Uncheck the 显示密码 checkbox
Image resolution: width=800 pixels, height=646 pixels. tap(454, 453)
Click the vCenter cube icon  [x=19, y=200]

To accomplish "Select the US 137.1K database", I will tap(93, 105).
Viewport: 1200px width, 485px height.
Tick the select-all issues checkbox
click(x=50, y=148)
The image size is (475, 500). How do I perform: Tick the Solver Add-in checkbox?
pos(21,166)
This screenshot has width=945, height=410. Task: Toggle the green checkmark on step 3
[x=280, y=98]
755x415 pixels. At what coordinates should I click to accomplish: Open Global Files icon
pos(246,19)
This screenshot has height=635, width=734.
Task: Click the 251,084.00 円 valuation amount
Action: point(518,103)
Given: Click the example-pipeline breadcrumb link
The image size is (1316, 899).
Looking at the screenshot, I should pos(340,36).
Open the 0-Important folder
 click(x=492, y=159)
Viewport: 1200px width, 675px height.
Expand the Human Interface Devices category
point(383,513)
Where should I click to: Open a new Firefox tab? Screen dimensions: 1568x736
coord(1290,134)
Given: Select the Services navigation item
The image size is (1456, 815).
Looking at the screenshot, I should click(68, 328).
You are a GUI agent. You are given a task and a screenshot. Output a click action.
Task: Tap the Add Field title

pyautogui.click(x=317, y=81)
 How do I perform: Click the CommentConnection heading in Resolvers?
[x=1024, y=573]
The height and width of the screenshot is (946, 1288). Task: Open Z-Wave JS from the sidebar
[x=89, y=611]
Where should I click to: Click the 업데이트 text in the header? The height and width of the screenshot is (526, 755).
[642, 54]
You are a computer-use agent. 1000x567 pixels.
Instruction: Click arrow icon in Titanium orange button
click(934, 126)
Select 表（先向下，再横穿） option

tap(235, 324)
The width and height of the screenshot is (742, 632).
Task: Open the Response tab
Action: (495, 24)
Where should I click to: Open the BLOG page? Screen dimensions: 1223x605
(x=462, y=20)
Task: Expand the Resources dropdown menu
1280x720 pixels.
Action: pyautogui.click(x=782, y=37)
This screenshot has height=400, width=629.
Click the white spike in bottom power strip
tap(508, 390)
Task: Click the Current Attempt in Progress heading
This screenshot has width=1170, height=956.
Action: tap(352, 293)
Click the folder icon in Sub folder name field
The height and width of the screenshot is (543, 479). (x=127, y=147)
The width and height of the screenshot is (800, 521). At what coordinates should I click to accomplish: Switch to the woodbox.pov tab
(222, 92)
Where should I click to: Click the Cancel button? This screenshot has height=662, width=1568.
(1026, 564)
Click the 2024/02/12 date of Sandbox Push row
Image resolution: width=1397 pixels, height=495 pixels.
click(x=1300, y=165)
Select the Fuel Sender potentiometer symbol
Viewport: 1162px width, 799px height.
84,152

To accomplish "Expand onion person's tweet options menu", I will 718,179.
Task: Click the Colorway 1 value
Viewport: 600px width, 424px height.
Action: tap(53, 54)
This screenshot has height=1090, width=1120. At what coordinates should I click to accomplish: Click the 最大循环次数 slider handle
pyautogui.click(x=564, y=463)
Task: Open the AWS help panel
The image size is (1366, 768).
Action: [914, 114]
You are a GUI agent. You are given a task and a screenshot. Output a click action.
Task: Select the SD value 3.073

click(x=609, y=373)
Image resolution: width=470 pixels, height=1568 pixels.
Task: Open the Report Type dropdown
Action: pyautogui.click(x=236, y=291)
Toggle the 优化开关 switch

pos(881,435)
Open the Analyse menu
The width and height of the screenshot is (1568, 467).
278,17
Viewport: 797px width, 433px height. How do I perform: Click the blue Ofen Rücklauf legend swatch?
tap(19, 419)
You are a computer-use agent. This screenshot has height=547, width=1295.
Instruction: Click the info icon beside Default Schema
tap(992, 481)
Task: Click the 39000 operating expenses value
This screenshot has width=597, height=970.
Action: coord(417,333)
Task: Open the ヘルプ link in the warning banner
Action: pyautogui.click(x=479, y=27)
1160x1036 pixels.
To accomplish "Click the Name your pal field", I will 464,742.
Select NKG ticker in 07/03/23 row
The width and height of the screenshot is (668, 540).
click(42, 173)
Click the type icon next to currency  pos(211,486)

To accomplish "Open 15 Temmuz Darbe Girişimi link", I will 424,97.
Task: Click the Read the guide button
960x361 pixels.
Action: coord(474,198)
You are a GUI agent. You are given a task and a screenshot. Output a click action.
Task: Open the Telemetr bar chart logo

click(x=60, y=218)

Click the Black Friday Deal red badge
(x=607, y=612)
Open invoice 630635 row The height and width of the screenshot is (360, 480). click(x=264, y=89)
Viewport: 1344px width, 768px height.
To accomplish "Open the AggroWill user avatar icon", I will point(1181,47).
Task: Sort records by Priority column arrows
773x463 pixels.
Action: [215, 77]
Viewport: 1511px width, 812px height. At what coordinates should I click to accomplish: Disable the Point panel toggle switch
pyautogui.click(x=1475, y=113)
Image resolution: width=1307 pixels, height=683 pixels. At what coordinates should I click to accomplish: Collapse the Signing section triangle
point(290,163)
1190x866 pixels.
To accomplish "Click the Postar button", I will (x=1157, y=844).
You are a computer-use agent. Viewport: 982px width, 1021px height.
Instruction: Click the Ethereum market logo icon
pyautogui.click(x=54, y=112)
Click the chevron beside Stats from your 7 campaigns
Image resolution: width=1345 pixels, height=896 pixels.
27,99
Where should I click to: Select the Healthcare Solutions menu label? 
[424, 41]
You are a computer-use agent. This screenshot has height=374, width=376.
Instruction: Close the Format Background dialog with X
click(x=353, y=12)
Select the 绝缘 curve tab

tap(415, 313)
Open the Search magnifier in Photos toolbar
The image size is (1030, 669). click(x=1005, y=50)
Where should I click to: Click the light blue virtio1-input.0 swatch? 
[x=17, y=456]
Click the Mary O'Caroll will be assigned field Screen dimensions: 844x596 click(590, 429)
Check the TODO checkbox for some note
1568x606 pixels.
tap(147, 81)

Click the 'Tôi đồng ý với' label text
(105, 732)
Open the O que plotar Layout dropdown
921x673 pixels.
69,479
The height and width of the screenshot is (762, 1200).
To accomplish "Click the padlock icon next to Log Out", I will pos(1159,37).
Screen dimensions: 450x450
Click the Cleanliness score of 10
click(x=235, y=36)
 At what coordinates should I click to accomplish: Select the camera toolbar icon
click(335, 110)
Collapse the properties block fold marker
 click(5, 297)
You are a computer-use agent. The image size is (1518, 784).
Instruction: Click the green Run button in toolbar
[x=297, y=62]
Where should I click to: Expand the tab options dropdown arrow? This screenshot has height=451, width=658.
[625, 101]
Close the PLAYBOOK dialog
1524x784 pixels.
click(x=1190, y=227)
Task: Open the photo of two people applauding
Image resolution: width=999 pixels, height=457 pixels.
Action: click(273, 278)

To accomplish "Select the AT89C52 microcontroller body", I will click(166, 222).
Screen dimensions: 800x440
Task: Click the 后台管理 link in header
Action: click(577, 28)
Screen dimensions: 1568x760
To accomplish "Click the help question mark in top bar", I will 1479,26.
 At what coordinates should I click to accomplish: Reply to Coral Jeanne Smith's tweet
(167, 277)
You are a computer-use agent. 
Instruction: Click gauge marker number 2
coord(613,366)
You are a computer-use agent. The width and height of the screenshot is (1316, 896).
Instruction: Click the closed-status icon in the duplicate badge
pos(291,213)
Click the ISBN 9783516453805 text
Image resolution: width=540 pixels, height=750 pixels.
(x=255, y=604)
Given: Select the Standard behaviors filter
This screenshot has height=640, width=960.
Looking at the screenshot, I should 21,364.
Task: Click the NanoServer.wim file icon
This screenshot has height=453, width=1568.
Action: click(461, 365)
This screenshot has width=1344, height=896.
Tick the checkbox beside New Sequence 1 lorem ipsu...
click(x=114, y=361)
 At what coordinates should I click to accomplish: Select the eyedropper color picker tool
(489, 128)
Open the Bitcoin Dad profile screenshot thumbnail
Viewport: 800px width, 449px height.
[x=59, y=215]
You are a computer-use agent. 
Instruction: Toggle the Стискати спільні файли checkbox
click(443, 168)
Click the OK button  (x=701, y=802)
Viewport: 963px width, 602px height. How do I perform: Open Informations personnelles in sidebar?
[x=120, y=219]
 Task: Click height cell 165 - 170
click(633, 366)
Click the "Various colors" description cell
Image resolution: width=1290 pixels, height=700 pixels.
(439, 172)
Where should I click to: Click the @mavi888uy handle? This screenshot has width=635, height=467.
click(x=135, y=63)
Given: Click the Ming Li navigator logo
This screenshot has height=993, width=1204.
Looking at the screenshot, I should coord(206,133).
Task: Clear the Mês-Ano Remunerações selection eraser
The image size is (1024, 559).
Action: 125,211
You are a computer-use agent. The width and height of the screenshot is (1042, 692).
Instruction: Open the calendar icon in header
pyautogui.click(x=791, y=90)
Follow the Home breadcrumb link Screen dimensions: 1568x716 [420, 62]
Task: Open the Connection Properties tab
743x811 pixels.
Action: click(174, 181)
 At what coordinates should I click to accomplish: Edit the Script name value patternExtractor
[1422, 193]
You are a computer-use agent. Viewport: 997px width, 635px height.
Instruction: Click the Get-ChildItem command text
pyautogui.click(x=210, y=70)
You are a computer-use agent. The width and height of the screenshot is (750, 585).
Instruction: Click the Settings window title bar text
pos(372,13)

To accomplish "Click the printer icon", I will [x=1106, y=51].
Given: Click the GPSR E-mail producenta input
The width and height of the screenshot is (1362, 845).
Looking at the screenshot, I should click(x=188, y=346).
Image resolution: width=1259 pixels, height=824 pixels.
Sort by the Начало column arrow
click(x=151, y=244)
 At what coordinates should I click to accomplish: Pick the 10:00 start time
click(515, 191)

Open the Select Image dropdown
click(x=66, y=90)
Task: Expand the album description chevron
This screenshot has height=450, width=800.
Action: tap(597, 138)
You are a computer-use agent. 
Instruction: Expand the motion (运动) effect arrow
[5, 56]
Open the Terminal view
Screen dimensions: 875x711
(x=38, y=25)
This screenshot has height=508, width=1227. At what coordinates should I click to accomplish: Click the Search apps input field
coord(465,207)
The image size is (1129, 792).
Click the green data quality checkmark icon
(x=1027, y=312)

——————————

Task instructions: All lines in the data above from the one with "camera toolbar icon" through the one with "is (1316, 896)." must be repeated exactly, and no others.

Answer to this task:
 At what coordinates should I click to accomplish: Select the camera toolbar icon
click(335, 110)
Collapse the properties block fold marker
 click(5, 297)
You are a computer-use agent. The image size is (1518, 784).
Instruction: Click the green Run button in toolbar
[x=297, y=62]
Where should I click to: Expand the tab options dropdown arrow? This screenshot has height=451, width=658.
[625, 101]
Close the PLAYBOOK dialog
1524x784 pixels.
click(x=1190, y=227)
Task: Open the photo of two people applauding
Image resolution: width=999 pixels, height=457 pixels.
Action: click(273, 278)

To accomplish "Select the AT89C52 microcontroller body", I will click(166, 222).
Screen dimensions: 800x440
Task: Click the 后台管理 link in header
Action: click(577, 28)
Screen dimensions: 1568x760
To accomplish "Click the help question mark in top bar", I will 1479,26.
 At what coordinates should I click to accomplish: Reply to Coral Jeanne Smith's tweet
(167, 277)
You are a computer-use agent. 
Instruction: Click gauge marker number 2
coord(613,366)
You are a computer-use agent. The width and height of the screenshot is (1316, 896).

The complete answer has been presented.